==== Dataset records ====

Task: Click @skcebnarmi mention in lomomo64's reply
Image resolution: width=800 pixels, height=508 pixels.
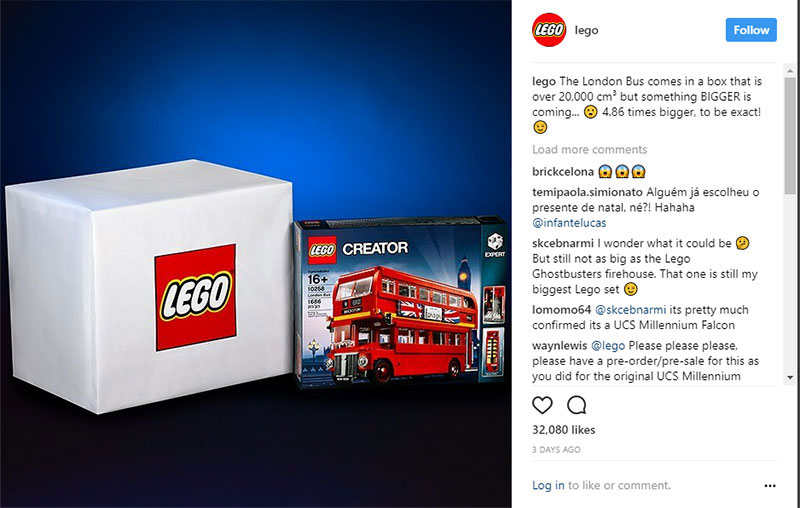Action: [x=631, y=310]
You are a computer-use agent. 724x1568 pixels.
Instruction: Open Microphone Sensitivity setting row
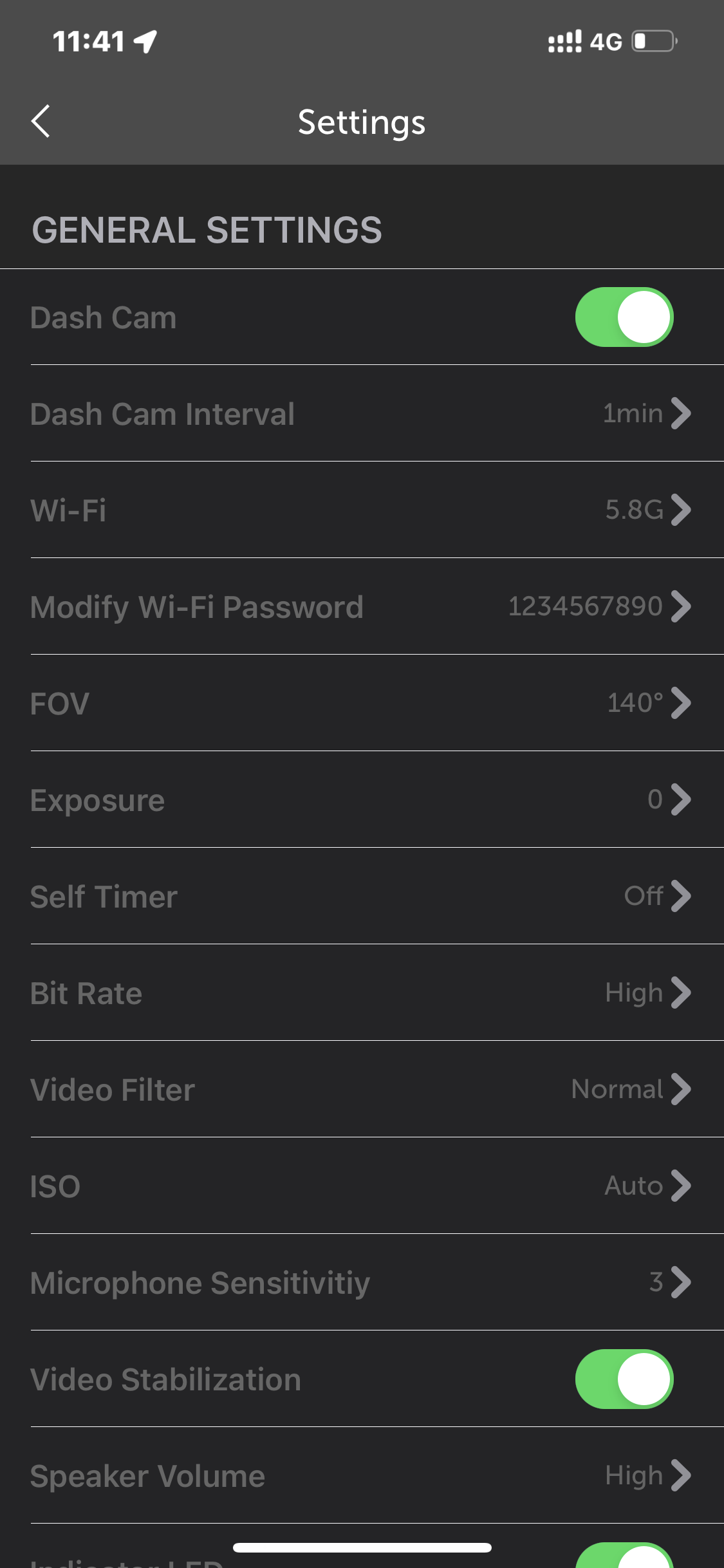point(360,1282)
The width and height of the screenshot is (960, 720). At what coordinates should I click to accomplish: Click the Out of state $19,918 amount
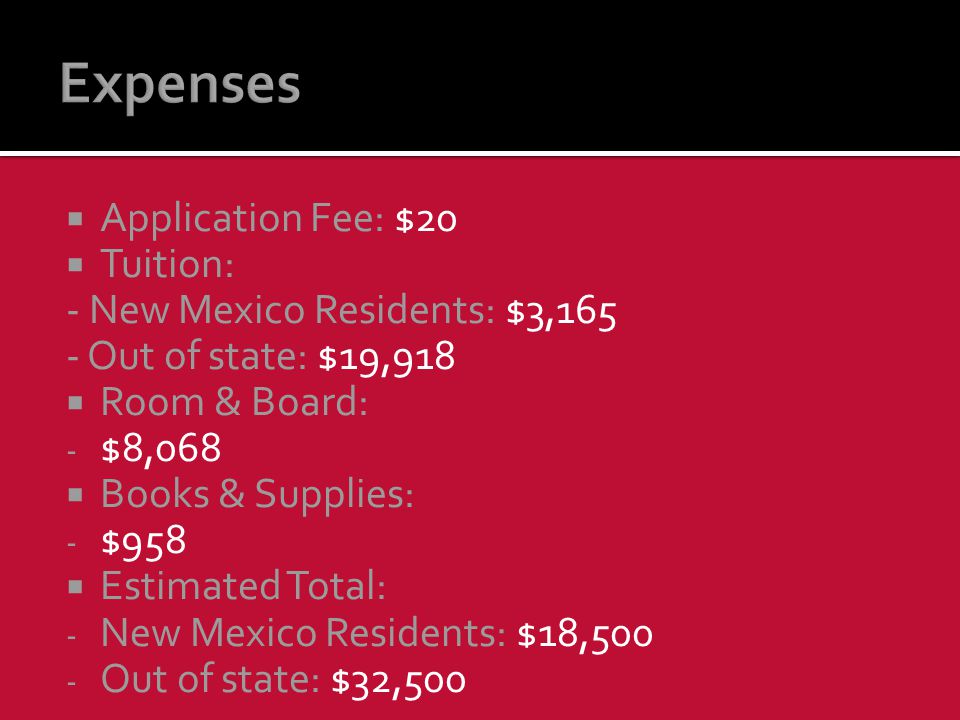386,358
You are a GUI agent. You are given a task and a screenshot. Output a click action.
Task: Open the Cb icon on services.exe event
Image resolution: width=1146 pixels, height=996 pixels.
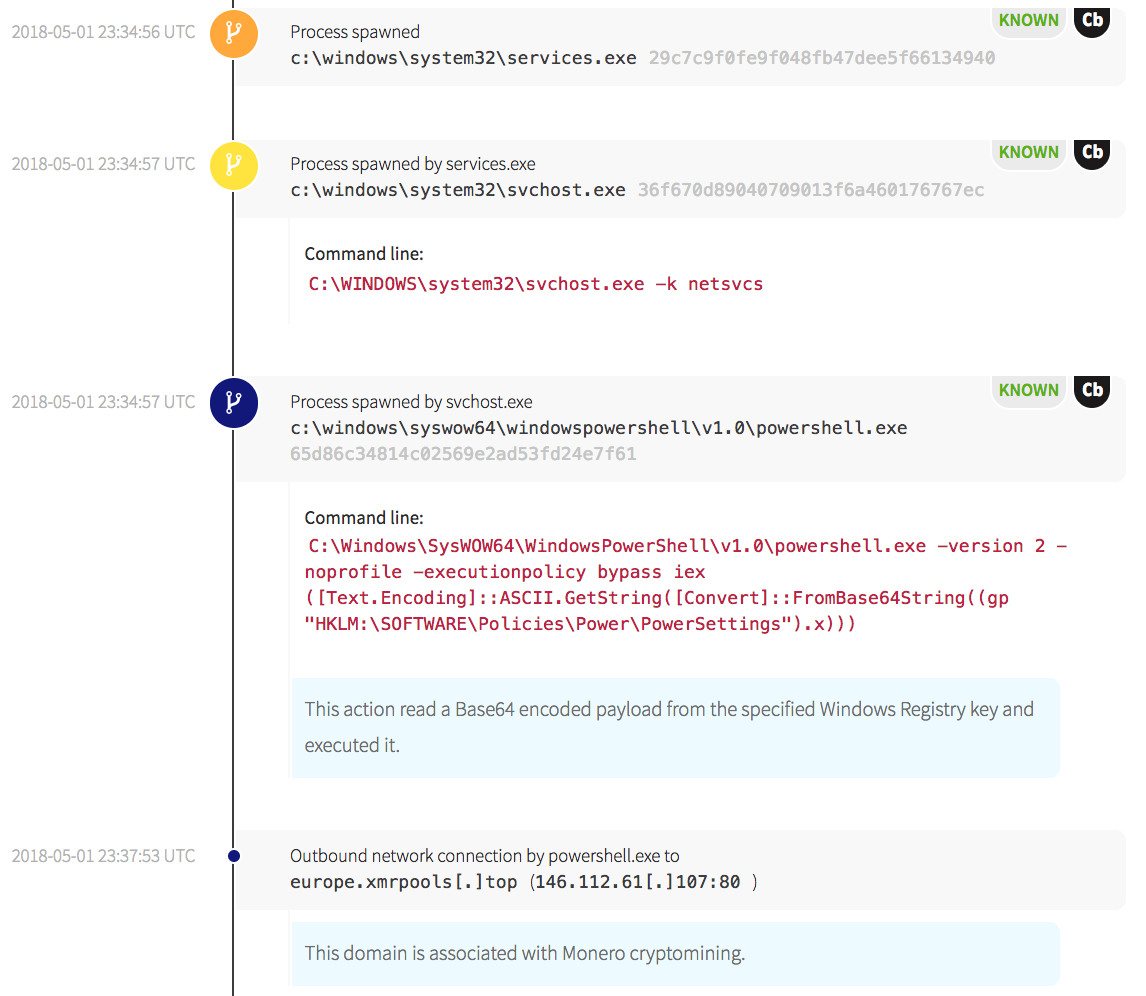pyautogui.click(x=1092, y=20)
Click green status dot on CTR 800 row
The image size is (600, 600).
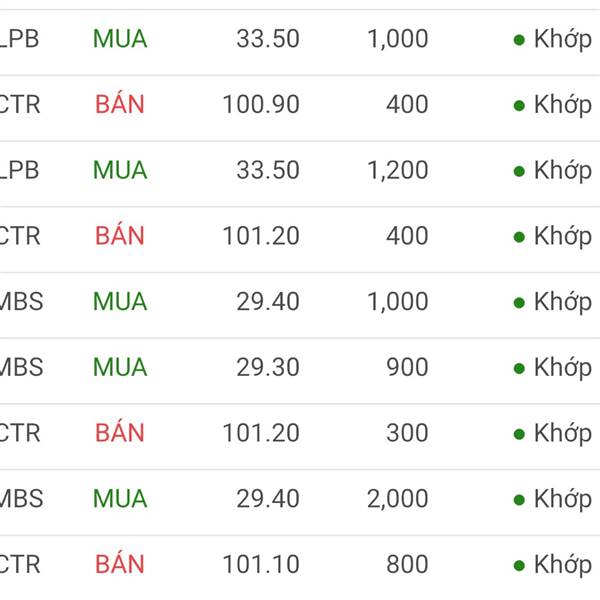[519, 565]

====
==== Dataset records ====

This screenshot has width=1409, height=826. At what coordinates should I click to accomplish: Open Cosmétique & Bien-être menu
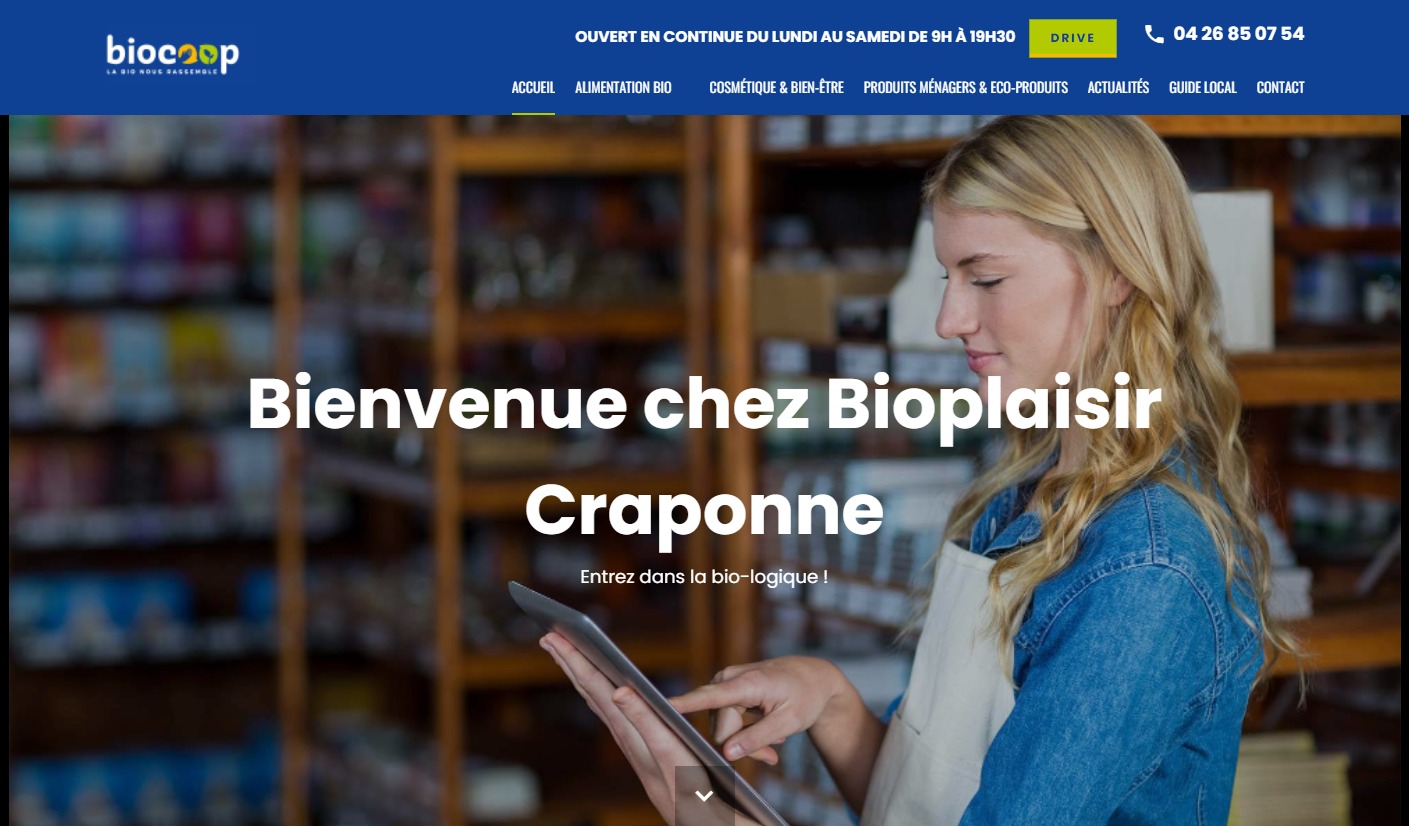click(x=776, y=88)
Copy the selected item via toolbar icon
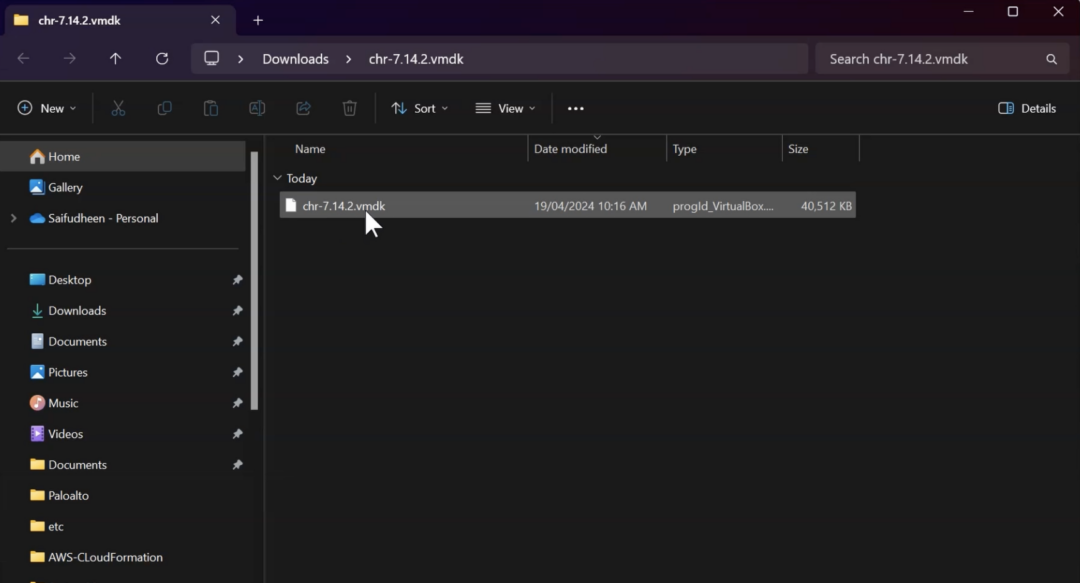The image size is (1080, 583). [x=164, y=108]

====

Filter these records, keeping every line where the word "agent" occurs.

You are a computer-use agent. 724x1568 pixels.
You are a GUI agent. You are given a task and a screenshot. Output a click action.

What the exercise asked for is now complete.